Pomodori spacciati per "italiani", ma in realtà provenienti in parte dalla Cina: e coltivati a quanto pare anche nello Xinjang, territorio sottopo
Pomodori spacciati per “italiani”, ma in realtà provenienti in parte dalla Cina: e coltivati a quanto pare anche nello Xinjang, territorio sottoposto sulla carta a sanzioni stringenti in Occidente.E’ l’accusa adombrata da un’inchiesta giornalistica condotta a vasto raggio della Bbc britannica su grandi catene di supermarket sospettate di vendere alimenti – nel Regno Unito, come negli Usa, in Germania e altrove – con indicazioni di provenienza taroccate.Il sospetto riguarda colossi di proprietà britannica o tedesca della grande distribuzione, non senza coinvolgere anche un fornitore italiano, chiamato in causa direttamente. Il riferimento è nello specifico a confezioni di concentrati di pomodoro trovate sugli scaffali dei supermercati di marchi quali Tesco, Asda, Waitrose, Rewe e altri ancora. Analisi di laboratorio affidate dal Bbc World Service a un’azienda di certificazione australiana, la Source Certain, confermano in effetti la presenza di tracce di pomodori cinesi in 17 dei 64 prodotti esaminati in diversi Paesi fra l’aprile e l’agosto di quest’anno. Dieci dei quali venduti sull’isola. L’emittente nota quindi come “la maggioranza della produzione di pomodori” in Cina sia localizzata nello Xinjiang: regione al centro di denunce ricorrenti, anche di fonte Onu, sulla repressione attribuita a Pechino nei confronti degli uiguri musulmani a colpi di detenzioni di massa in “campi di rieducazione” e di sfruttamento talora dei reclusi in forme di “lavoro schiavistico”.
Le catene britanniche messe nel mirino dall’inchiesta hanno contestato la metodologia dei test commissionati dalla Bbc, evocando risultati opposti di controesami di altri laboratori di loro fiducia. Ma hanno comunque fatto sapere di prendere sul serio la questione; e, almeno nel caso di Tesco e Rewe, hanno annunciato il ritiro cautelare di due prodotti concentrati sospetti presentati come “italiani”. La tedesca Lidl ha inoltre ammesso d’aver avuto verdetti analoghi sulla provenienza in parte cinese dei pomodori usati per una purea commercializzata in anni recenti in Germania, sotto l’etichetta ‘Baresa Tomatenmark’, e fornita dalla società Giaguaro, un esportatore italiano.

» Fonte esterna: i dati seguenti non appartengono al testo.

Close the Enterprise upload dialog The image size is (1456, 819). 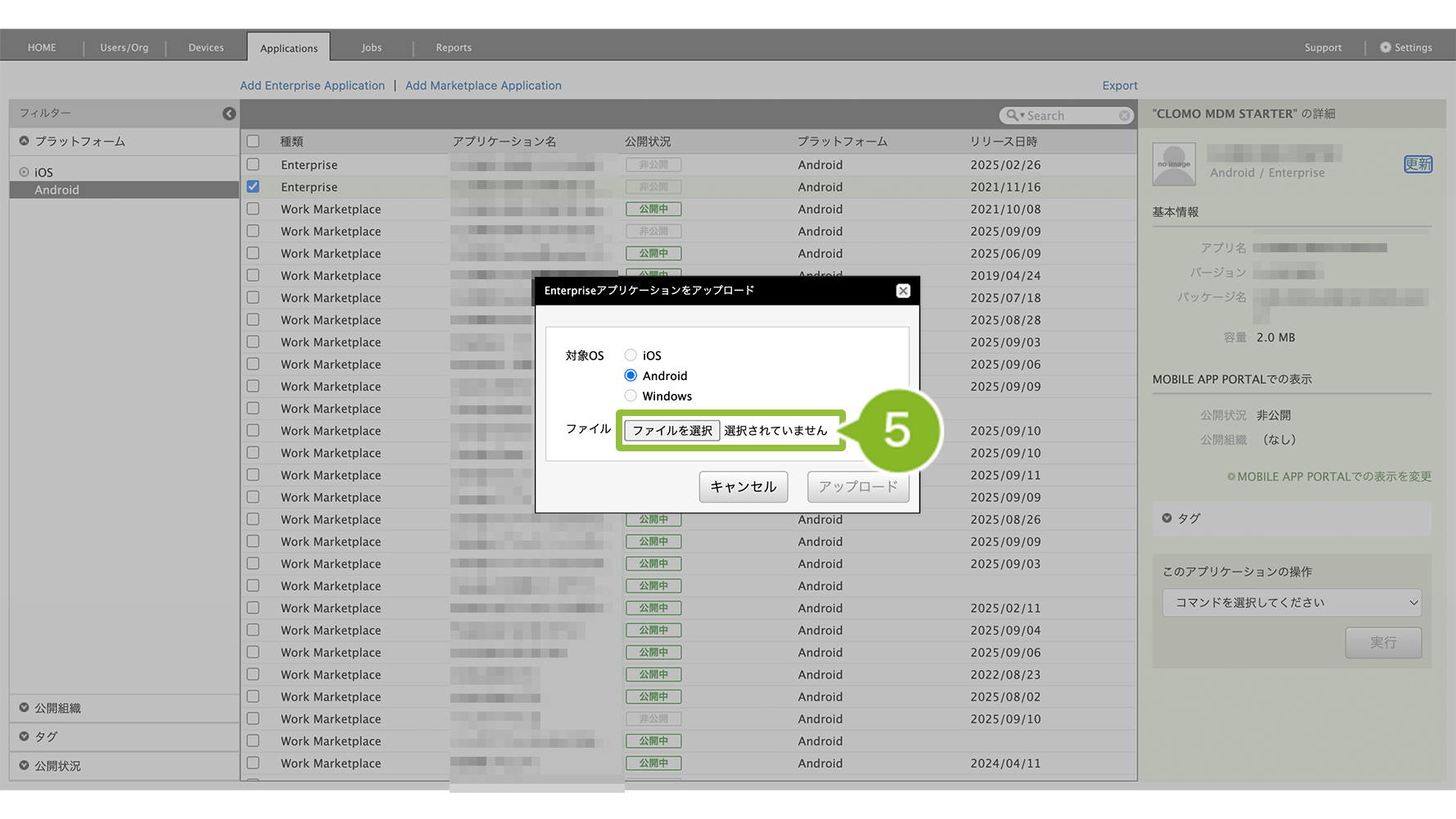(902, 291)
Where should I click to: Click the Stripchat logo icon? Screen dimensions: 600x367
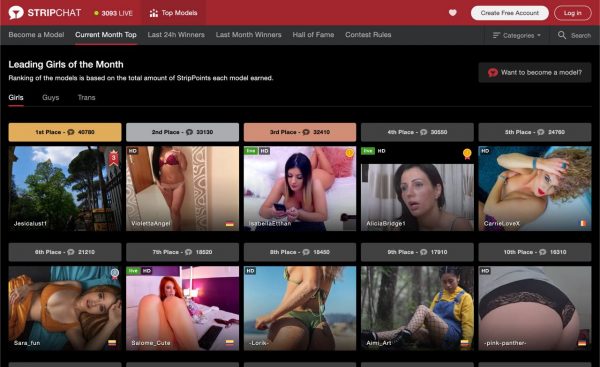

La Bbc indica peraltro come principale fornitore dei concentrati di sospetta origine cinese – fra quelli da essa fatti analizzare – il gruppo Antonio Petti, azienda della Penisola che processa preparati a base di pomodoro esportati in svariati Paesi europei; e che – stando sempre all’inchiesta britannica – avrebbe ricevuto fra il 2020 e il 2023 circa 36 milioni di chili di pasta di pomodoro provenienti dalla società Xinjiang Guannong. Gruppo che alla Bbc risulta essere stato oggetto d’indagini dei carabinieri in Italia nel 2021, nell’ambito di un fascicolo chiuso poi senza condanne di fronte alla giustizia. In risposta all’investigazione, il gruppo Petti ha dichiarato all’emittente di non avere più comprato nulla dalla Xinjiang Guannong dopo che questa è stata sanzionata dagli Usa nel 2020; ma di aver invece continuato a rifornirsi di pasta di pomodoro da un’altra azienda cinese, la Bazhou Red Fruit, che a suo dire non risulterebbe implicata nell’utilizzo di “lavoro forzato”. Ha inoltre assicurato per il futuro di non voler più importare tout court “prodotti a base di pomodoro dalla Cina” e di essere impegnata a “rafforzare i controlli sui fornitori per garantire il rispetto dei diritti umani e dei lavoratori”.Sulla vicenda è intervenuta anche la Coldiretti-Filiera Italiana sottolineando come l’indagine della Bbc evidenzi l’urgenza di “arrivare all’etichettatura obbligatoria dell’origine per tutelare il vero prodotto italiano, considerato anche che il gigante asiatico ha aumentato del 38% nell’ultimo anno la produzione di pomodoro, con la quale potrebbe invadere i mercati europei”.